Je n’ai ce plaisir qu’avec toi. Ici, rien. Notre ami fait toujours de très beaux ouvrages, mais il n’est pas communicatif. Il a une toute autre ambition que la mienne. Il se marie dans peu de jours et il a acheté une maison où il veut, dit-il, nous loger. Croyant ici faire mieux nos affaires, nous avons inconsidérément acheté des meubles. Il lui est, sois-en bien sur, impossible de ne pas toujours t’aimer avec tendresse, et je ne doute pas que tu ne sois bientôt content de lui, sous tous les rapports. Je ferai en sorte de mettre tes bons conseils à profit sur la manière de vivre avec les hommes, ce que je n’ai jamais su faire. Je les ai toujours mal connus jusqu’ici, et certes, le progrès que j’ai fait dans cette connaissance n’est pas en leur faveur. J’apprends tous les jours à mettre un peu de politique avec eux.

* DONNÉES:

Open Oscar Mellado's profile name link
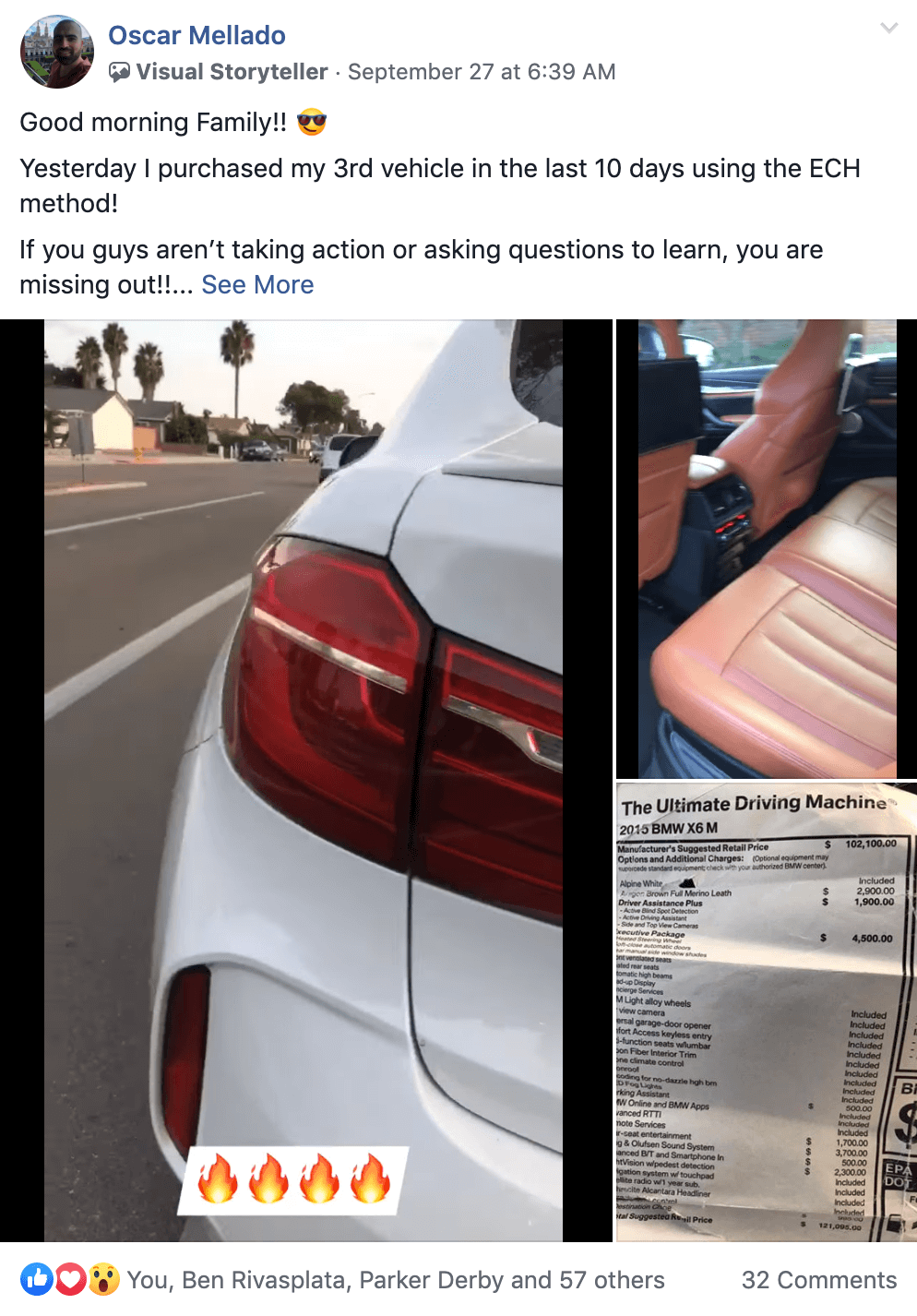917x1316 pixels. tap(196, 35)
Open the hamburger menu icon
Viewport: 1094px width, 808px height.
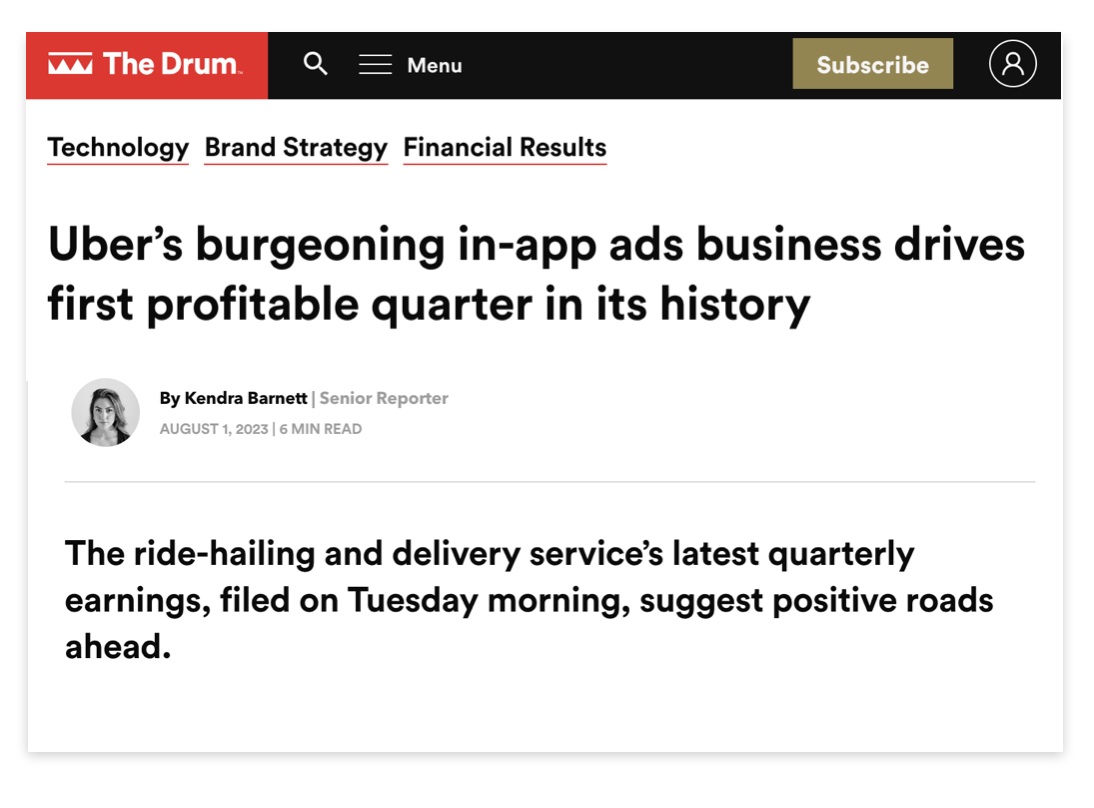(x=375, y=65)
==
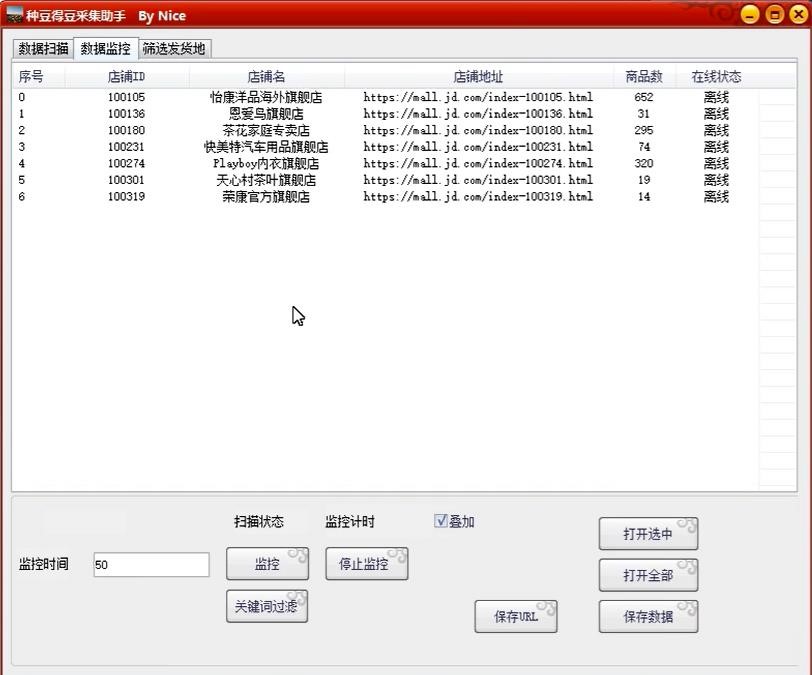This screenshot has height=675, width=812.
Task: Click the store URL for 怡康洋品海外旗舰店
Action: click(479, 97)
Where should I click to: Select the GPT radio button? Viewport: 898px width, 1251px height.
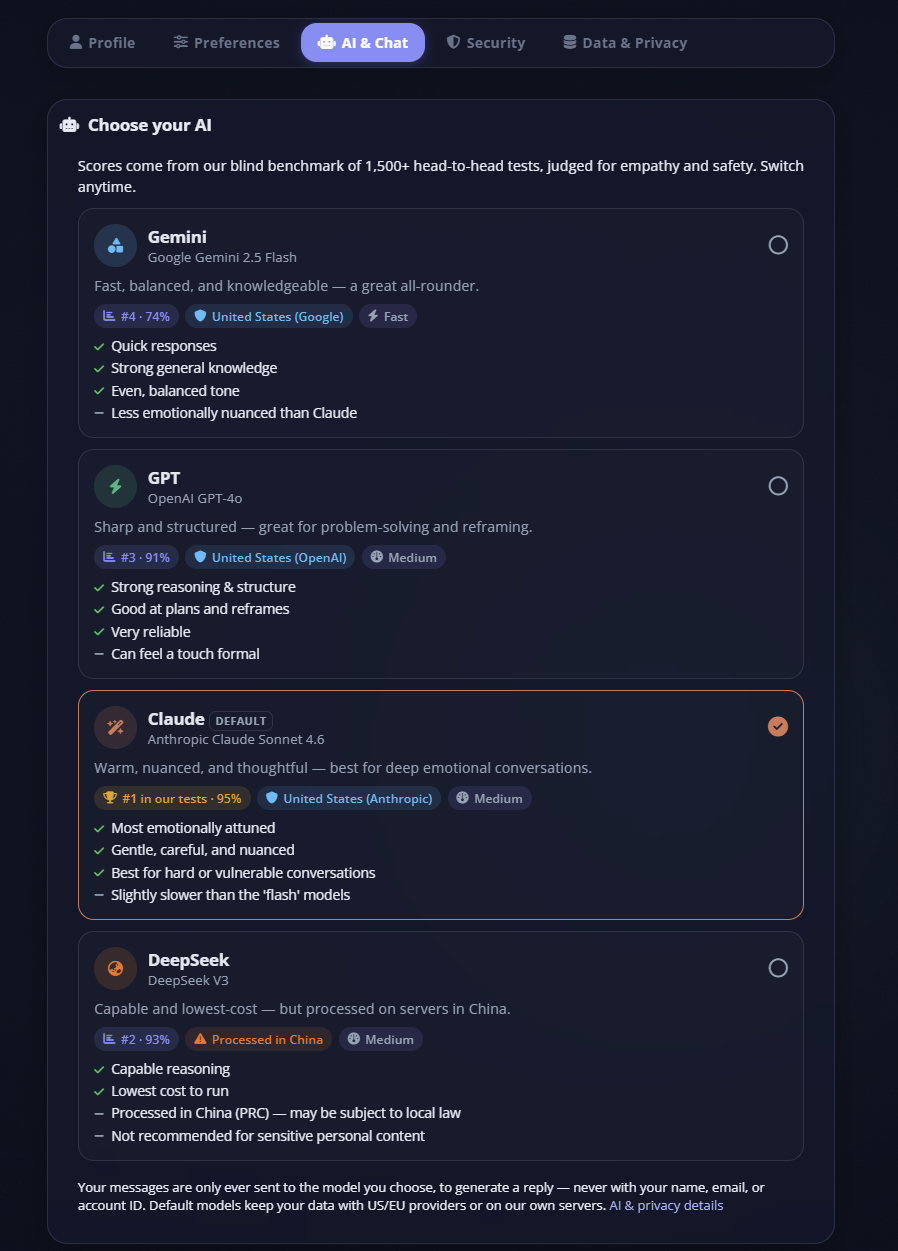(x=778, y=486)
* * *
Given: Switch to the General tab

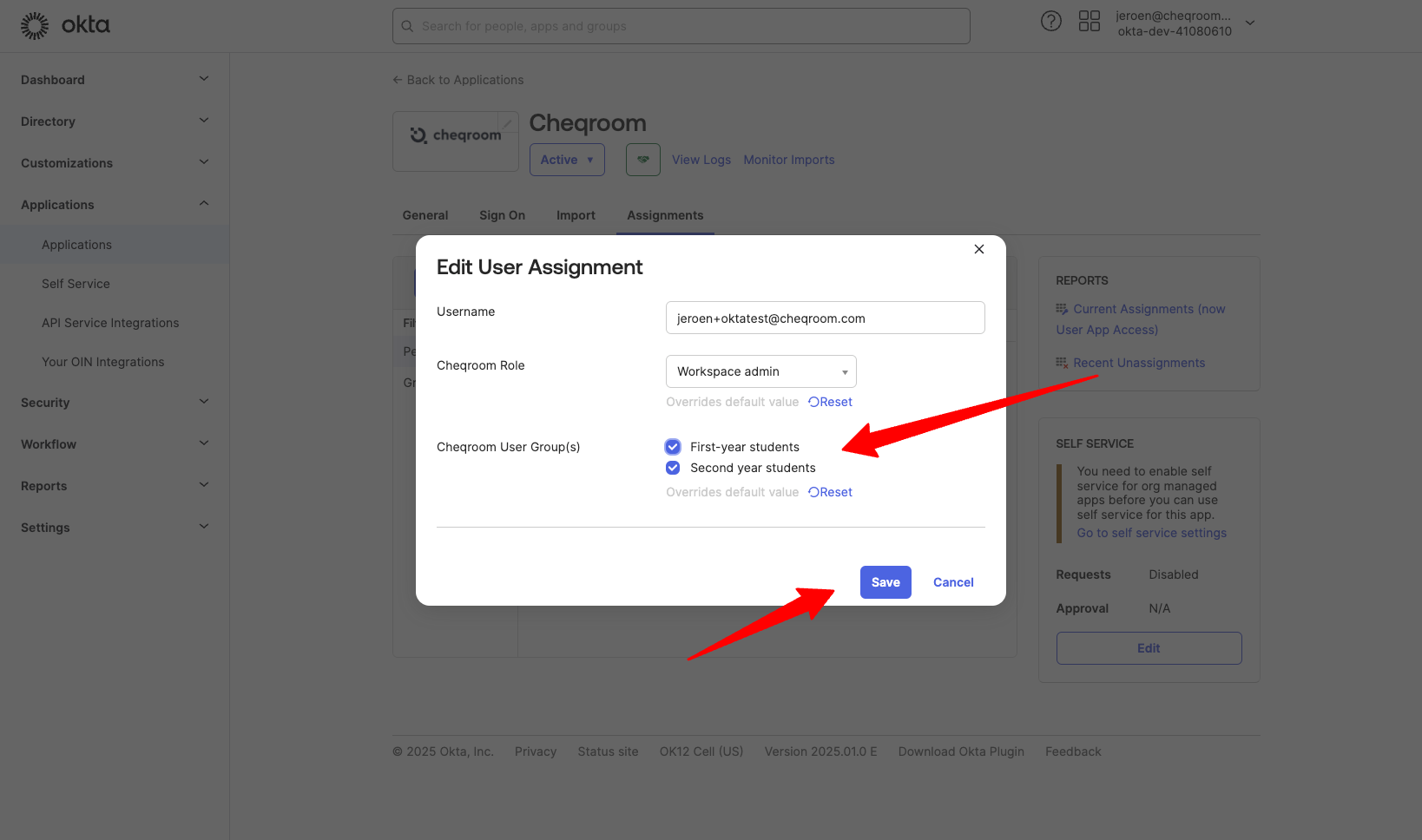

* CONSIGNE 1: Traduisez en anglais la phrase suivante de l'extrait : « Il a une toute autre ambition que la mienne. »
* CONSIGNE 2: Recopiez mot pour mot le passage de l'extrait qui commence à « Je n’ai ce plaisir » et se termine à « politique avec eux. ».

* RÉPONSE ATTENDUE 1: He has an entirely different ambition from mine.

* RÉPONSE ATTENDUE 2:
Je n’ai ce plaisir qu’avec toi. Ici, rien. Notre ami fait toujours de très beaux ouvrages, mais il n’est pas communicatif. Il a une toute autre ambition que la mienne. Il se marie dans peu de jours et il a acheté une maison où il veut, dit-il, nous loger. Croyant ici faire mieux nos affaires, nous avons inconsidérément acheté des meubles. Il lui est, sois-en bien sur, impossible de ne pas toujours t’aimer avec tendresse, et je ne doute pas que tu ne sois bientôt content de lui, sous tous les rapports. Je ferai en sorte de mettre tes bons conseils à profit sur la manière de vivre avec les hommes, ce que je n’ai jamais su faire. Je les ai toujours mal connus jusqu’ici, et certes, le progrès que j’ai fait dans cette connaissance n’est pas en leur faveur. J’apprends tous les jours à mettre un peu de politique avec eux.